### O QUE PRODUZIR
Continue a entrevista sobre o cangaço a partir da última frase apresentada.

Carlos Marcelo/Estado de Minas
postado em 14/08/2010 07:00
A culpa é de Glauber. Depois que assistiu a Deus e o diabo na terra do sol, Luiz Bernardo Pericás guardou na memória as imagens emblemáticas da saga de Antonio das Mortes. "Saí do cinema quase em transe, com a sensação de que havia assistido a um filme genial, uma obra-prima. Aquelas imagens ficaram em minha mente por muito tempo", conta ao Correio. Ali nascia o interesse do historiador pelo cangaço. O que ele conhecia, porém, eram as versões romantizadas nos livros, cordéis e nos cinemas. Pericás, então, resolveu aprofundar os estudos para tentar iluminar aspectos do fenômeno social que marcou a primeira metade do século 20. "Minha intenção não foi ser polêmico, mas apenas lançar luz a novas variáveis e enfatizar alguns aspectos do cangaço que por vezes foram negligenciados ou, pelo menos, pouco explorados por outros autores", conta. Após viagens para o agreste e sertão nordestinos, consulta de publicações e pesquisas em universidades no Brasil e no exterior, ele chegou ao resultado final: o livro Os cangaceiros ; ensaio de interpretação histórica, lançamento da Boitempo Editorial. Em entrevista ao Correio, ele discorre sobre o trabalho, aponta distorções históricas, explica a razão de sua crítica ao "banditismo social" defendido por Eric Hobsbawm e indica livros sobre o assunto.Como surgiu seu interesse sobre o tema?
Desde garoto o cangaço é um tema que me interessa bastante. Mas, como a maioria dos brasileiros, o que eu conhecia sobre o assunto eram versões romantizadas da vida daqueles bandoleiros em livros e cordéis, e suas histórias (muitas vezes, mais próximas da ficção do que da realidade) contadas por nossos cineastas. O fato é que o cangaço está incrustado no imaginário social de nosso país. É difícil encontrar alguém que não conheça a "saga" de Lampião e Maria Bonita, por exemplo. No Nordeste, a imagem do ator social cangaceiro é muito forte e continua gerando interesse a cada nova geração. Em torno de seis anos atrás, resolvi ler mais atentamente o que havia sido escrito sobre o tema e percebi que havia grandes possibilidades de avançar nos estudos sobre o cangaceirismo, mesmo que iluminando ou dando maior ênfase a um ou outro aspecto deste fenômeno social. Achei que valia a pena tentar dar uma nova contribuição nesta área.
Nesse processo, qual a maior dificuldade?

(Alguns registros)
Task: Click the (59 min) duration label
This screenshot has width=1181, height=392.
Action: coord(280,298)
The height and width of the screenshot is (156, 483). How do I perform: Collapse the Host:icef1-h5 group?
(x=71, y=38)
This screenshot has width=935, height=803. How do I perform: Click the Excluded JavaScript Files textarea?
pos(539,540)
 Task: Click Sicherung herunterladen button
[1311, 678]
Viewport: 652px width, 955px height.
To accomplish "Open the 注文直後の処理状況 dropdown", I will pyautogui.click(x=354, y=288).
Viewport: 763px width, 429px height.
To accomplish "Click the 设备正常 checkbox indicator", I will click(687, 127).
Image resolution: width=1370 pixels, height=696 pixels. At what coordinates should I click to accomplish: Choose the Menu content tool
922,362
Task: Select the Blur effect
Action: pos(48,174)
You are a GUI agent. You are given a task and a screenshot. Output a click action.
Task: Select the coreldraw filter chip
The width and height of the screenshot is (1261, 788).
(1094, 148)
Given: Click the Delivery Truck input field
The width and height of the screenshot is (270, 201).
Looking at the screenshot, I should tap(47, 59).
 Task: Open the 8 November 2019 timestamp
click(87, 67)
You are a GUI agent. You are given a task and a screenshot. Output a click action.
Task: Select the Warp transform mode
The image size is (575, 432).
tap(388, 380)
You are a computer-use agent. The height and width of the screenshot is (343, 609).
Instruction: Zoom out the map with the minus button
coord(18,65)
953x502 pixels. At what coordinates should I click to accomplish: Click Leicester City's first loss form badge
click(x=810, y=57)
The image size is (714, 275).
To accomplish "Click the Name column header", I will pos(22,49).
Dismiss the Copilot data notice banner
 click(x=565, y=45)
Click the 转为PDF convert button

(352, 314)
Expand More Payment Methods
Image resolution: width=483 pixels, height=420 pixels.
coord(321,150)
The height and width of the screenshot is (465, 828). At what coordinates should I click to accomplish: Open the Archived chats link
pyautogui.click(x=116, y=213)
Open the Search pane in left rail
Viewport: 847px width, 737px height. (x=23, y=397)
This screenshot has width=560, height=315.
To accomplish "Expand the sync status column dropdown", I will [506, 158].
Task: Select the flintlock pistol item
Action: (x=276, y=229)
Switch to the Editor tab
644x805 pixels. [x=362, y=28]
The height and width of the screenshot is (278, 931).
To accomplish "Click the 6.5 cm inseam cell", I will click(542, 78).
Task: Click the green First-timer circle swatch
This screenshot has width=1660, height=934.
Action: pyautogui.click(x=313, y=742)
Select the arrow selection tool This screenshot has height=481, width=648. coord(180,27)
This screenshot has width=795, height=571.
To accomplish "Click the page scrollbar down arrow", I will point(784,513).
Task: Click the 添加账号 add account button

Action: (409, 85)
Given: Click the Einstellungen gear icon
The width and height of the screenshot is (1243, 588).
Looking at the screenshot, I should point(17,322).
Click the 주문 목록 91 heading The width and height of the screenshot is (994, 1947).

### RESPOSTA À TAREFA
A maior dificuldade ao longo do trabalho talvez tenha sido saber como fazer um estudo equilibrado. Este é um tema que provoca paixões, muitas discussões acirradas, até hoje. Não tive intenção de fazer uma biografia ou uma história apenas factual, mas, na prática, um estudo mais abrangente. Ou seja, um ensaio que fosse essencialmente de "interpretação" histórica, que pudesse trazer alguns questionamentos e análises interessantes sobre esse assunto.
Como as intepretações históricas do cangaço foram se modificando ao longo do tempo?
A bibliografia relativa ao cangaço é enorme. Desde escritores (como José Lins do Rego e Maximiano Campos, por exemplo) até jornalistas, historiadores, sociólogos e antropólogos, muitos escreveram sobre o tema. E as interpretações do cangaceirismo, como se pode supor, foram também muitas e variadas. Há dezenas de livros sobre o assunto, escritos por autores representativos, como Gustavo Barroso, Xavier de Oliveira, Ranulfo Prata, Érico de Almeida, Optato Gueiros, Rodrigues de Carvalho, Abelardo Montenegro e Maria Isaura Pereira de Queiroz, só para citar alguns. Parte destas obras, contudo, é de qualidade duvidosa, algumas delas com escasso caráter científico. As teorias lombrosianas e os preconceitos étnico-culturais estão presentes em muitos destes trabalhos.
Como surgem as distorções históricas?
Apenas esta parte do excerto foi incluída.